I prayed while working and the fire danced before my eyes, bringing back memories. I have known the image of Our Lady of Salete since I was very young. It intrigued me to see the image of this saint sitting with her hands covering her face as she wept. One day I asked my mother why the saint was crying and she explained to me that Our Lady of Salete weeps for the sad people who live on the earth.
On the top of Mount St Clair, in the crater of this old volcano, I saw Our Lady crying tears of fire on my canvas.
THE RAIN BRINGS THINGS FROM THE AIR
On the third day I had to compose with the air. I had already experimented with the air by leaving a painting rolled up in a tree in the Pyrenees and another on top of a tree in the Amazon. Except that this time I had to compose, for just one hour, with this element.
Upon arriving at the atrium of the church of St. Louis, below a crowned Virgin, I was welcomed by a very powerful wind. The canvas, attached to a small clothesline, waved about like very fine tissue.
I realized at that moment that the work of the air is to remove excess. Until I understood this, it was difficult: I prayed, uttered disconnected words and chanted mantras, tossing my air too onto the canvas. Throwing my interior air on the canvas, I felt that I too was removing the excess, that I was being purified. Finally I took my canvas and began to hit it on the ground and wave it in the air like a banner. I wanted the air to penetrate it and for it to discover new forms.
The necessary became clear because I lost the fear of spoiling the canvas.
EARTH: REPOSE AND RESURRECTION
I thought that working with earth would be calmer because I would be dealing with the element that I knew best. I had taken a pick and a shovel: all that I had to do was dig the earth, stretch out the canvas and cover it up again.
I returned to the plot of land beside the chapel of Our Lady of La Salete where I had worked with fire. It was Sunday and all the work was to start after the half-past nine Mass.

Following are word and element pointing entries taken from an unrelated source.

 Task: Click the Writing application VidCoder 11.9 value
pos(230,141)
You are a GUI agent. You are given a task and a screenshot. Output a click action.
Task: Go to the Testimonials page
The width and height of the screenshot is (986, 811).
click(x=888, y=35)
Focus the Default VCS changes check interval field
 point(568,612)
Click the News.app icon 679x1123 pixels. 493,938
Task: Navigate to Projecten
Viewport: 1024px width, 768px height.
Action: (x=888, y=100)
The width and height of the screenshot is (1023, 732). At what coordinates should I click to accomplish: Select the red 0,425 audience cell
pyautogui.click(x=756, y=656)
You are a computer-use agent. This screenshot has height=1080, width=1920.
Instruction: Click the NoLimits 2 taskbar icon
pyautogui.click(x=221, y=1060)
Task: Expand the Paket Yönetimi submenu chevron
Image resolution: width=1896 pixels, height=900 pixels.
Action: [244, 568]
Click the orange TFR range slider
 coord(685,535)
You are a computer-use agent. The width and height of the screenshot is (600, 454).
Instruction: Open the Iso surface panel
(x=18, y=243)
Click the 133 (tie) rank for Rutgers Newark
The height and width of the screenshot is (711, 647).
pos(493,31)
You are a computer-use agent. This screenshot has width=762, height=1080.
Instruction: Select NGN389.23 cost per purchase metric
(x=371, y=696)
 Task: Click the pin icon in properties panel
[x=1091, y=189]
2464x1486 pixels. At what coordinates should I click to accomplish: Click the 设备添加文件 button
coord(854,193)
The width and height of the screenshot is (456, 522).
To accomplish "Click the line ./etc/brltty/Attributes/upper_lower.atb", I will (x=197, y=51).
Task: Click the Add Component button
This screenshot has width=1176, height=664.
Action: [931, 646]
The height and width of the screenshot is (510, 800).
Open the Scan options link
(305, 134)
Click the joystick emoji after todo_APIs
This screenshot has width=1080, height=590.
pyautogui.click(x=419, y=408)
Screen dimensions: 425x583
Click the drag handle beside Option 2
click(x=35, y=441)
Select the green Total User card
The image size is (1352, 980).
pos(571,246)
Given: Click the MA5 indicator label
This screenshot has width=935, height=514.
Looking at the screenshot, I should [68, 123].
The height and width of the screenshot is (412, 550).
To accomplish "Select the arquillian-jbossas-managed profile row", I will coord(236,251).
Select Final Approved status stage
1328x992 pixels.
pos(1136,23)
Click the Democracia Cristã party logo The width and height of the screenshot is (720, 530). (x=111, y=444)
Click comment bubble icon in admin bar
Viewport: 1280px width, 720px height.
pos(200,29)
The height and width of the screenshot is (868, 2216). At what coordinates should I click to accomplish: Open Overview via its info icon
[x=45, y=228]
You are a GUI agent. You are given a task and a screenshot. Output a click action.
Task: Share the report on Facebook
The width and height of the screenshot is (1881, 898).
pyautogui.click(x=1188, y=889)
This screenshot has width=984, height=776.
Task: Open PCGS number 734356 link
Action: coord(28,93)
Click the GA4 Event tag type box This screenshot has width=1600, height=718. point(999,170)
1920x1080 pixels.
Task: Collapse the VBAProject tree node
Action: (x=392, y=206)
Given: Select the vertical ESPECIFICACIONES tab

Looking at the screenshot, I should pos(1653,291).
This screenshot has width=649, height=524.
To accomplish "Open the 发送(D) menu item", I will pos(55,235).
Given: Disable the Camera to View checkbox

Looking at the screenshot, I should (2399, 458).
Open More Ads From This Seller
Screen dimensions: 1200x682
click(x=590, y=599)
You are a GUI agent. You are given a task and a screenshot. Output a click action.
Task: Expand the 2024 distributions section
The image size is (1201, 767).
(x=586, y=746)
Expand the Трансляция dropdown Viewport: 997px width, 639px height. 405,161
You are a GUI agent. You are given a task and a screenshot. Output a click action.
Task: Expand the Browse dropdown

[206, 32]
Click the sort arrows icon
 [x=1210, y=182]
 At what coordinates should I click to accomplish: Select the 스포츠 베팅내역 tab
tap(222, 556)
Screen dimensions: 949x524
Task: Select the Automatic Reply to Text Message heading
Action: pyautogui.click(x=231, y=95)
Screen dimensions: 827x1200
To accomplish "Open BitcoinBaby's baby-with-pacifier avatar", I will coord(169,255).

What I had not expected was for the day to start with heavy rain. The city of Sète was on yellow alert, with very strong winds blowing and the sea was swollen. When we reached the top of Mount St. Clair the rain fell in torrents.
There were nine of us: Joe, Laurence, Paula, a couple, a father who had come with his young son (carrying a plastic spade to help), Jean Jacques and myself. The wind and rain beat down very hard but I felt that this would be good for the soul. Everyone helped me so that everything would happen as quickly as possible. We had to dig a hole three meters deep on land covered with stones. At the moment we began to dig, the rain calmed down a bit and allowed us to work.
The earth is hard, the tools are heavy: the time of the earth is a time that calls for great strength and dedication from the worker.
We worked hard until we managed to dig the hole and plant the canvas. Just as we were finishing, the rain started even stronger than before. We ended up running to take shelter underneath a cover of sorts on the plot of land, absolutely soaked. We all took leave of one another with much love, but also much haste, because the rain was beating down so hard.
So I left my canvas there in the wet ground for a year. My project is to recover it at the next performance festival. Then I shall see how the earth of the chapel of Our Lady of Salete will treat my painting born of water, fire and air.